Este lunes, cuando comenzó el servicio alternativo, usuarios de la R2 Sur entre Barcelona y Sant Vicenç de Calders por la costa lamentaron que de regreso a casa tardasen más de dos horas y media. Un tiempo excesivo por mucho que los trenes paren en todas las estaciones y haya tramos donde deban bajar la velocidad.
Casañas señala que tampoco el servicio de buses alternativos alivió la necesidad de desplazamientos. «Mucha gente que cogió el bus de las 5.20 dijeron que hubo un problema con el conductor.

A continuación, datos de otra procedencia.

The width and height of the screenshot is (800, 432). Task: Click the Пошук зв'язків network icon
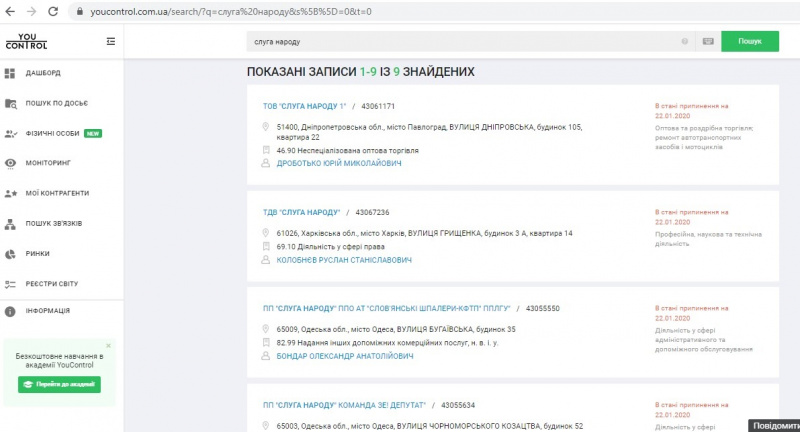point(10,224)
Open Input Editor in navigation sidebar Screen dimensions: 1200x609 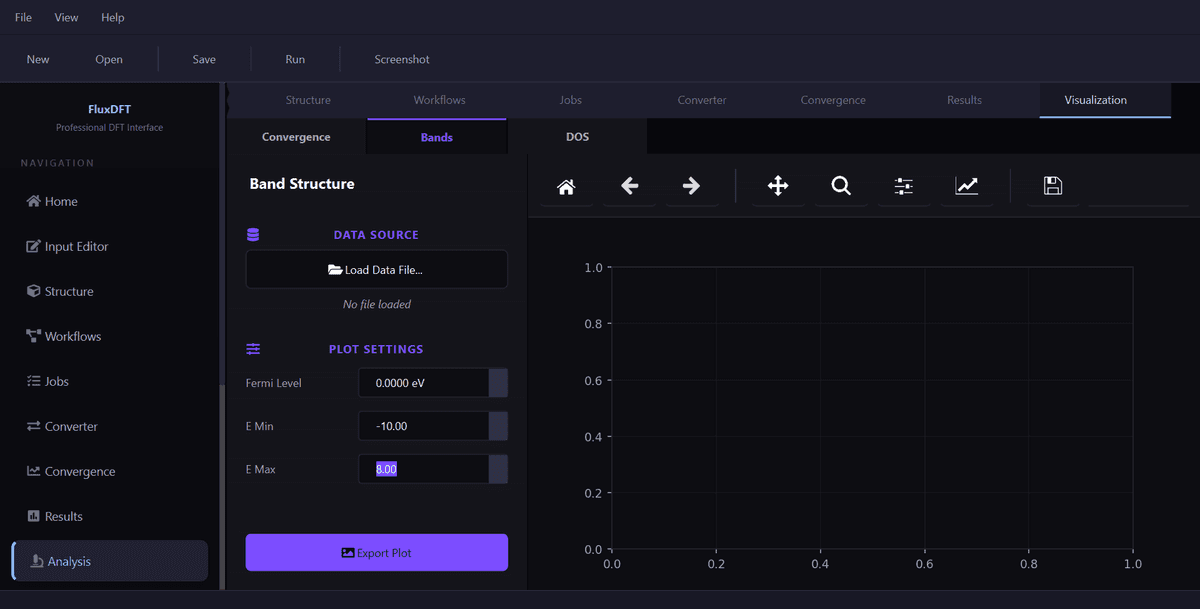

Que había superado las horas de conducción y la gente tuvo que bajar en el hospital de Bellvitge».
Casañas dice que «si la Generalitat no puede garantizar que Rodalies funcione, las alternativas son más autobuses y el peaje de la C-32 gratuito». Ahora hay una bonificación del 50% para el usuario recurrente. «Falta otro 50% para garantizar la movilidad con Barcelona. La gente no va a Barcelona a pasarlo bien. Va a trabajar, a estudiar o por necesidad».
Muchos usuarios denunciaron la precariedad del servicio ya en el primer día de programa alternativo. Explican tener que ir apretujados en tren porque hay frecuencias que no pasan pese a estar programadas.
La tarde de este martes viajeros que iban en dirección a Sant Vicenç en un tren saturado de viajeros explican que han tenido que bajar en Vilanova para esperar a la siguiente unidad con la que seguir viaje.
Los usuarios han tenido que bajar del tren.